Tony Costa remembers those trips. Frank Machado, crippled by multiple sclerosis; Melba Carlson, impaired by a severe arthritis; and he were driven to their treatments in a taxi by Cliff Kirkemo, who owned his cab, and was paid by the county with March of Dimes funds for the service. The children became close friends.
Frank Machado was always cheerful, according to Ruth. As a man, after he had successfully operated his own store in west Arcata for many years, he traveled to Portugal to visit the village of his family, where he rode at the head of a parade the villagers formed to honor him. When he returned, he visited Ruth, who claims she’ll never forget his joy in describing this climax to his life.
“I just loved all those children,” she says, “and it always thrilled me to see them succeed as so many have.”
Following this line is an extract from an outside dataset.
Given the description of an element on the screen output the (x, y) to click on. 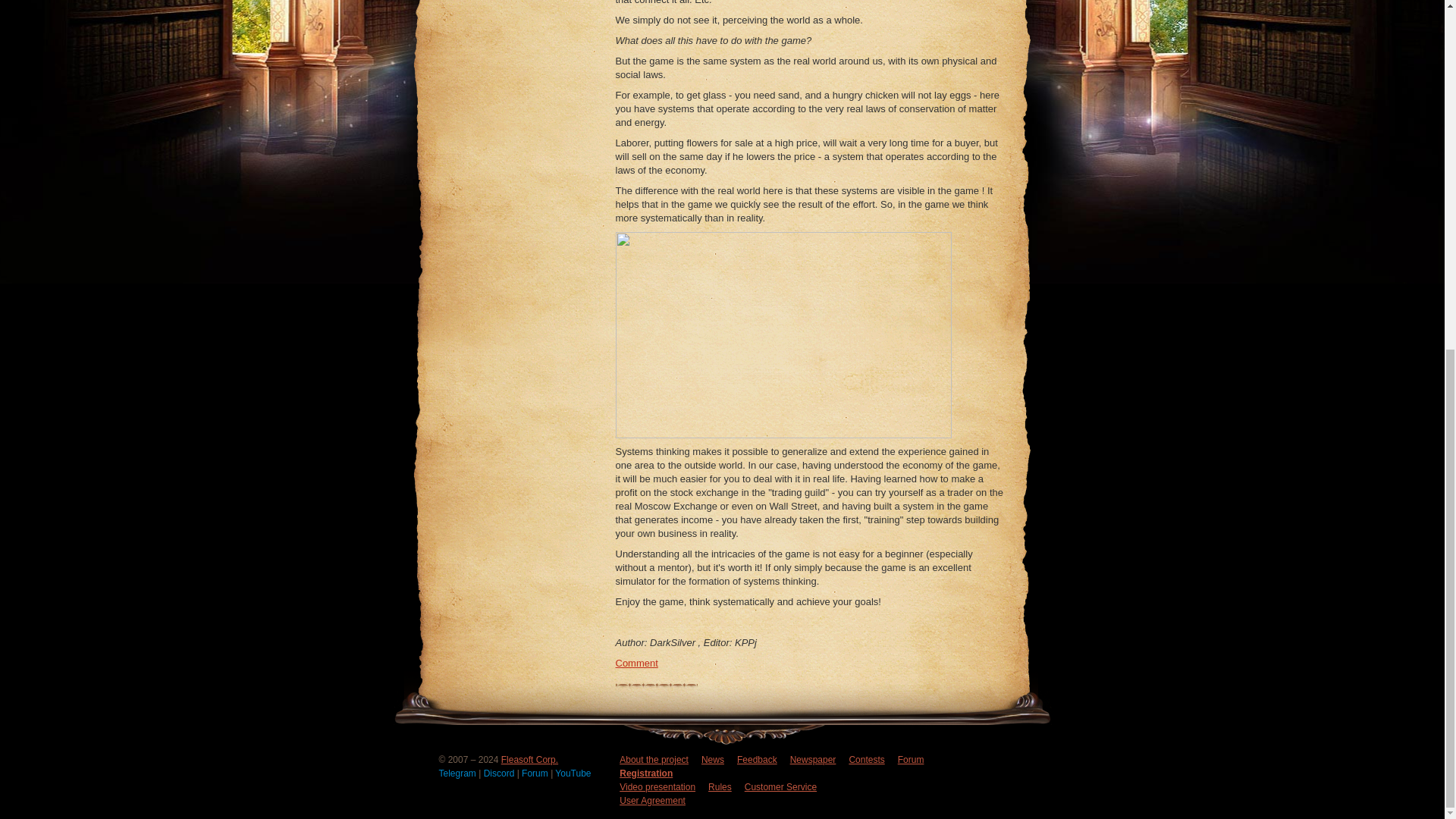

A source of pride for Tony Costa, his wife Joanne, and their family is the large, attractive home which, in spite of his handicap, he built largely by himself, “…with a little help,” he grins. “I did carry the stone and mix the mortar for the huge fireplace and hearth.”
Ruth’s career as a therapist continued, with two short breaks, until 1957. The period at the Sixth and J streets house did not last long. Instead of having the children come to her, she went to the children at the hospital.
Polio continued its course until 1955 when the Salk vaccine was finally approved for general use. Other crippling diseases have not been as effectively attacked. However, as Ruth points out, therapy and surgical techniques have improved. It was difficult in the early days because there was no orthopedic surgeon in Humboldt. “We depended on Dr. Howard Markel from San Francisco, who came here to hold clinics and care for our patients.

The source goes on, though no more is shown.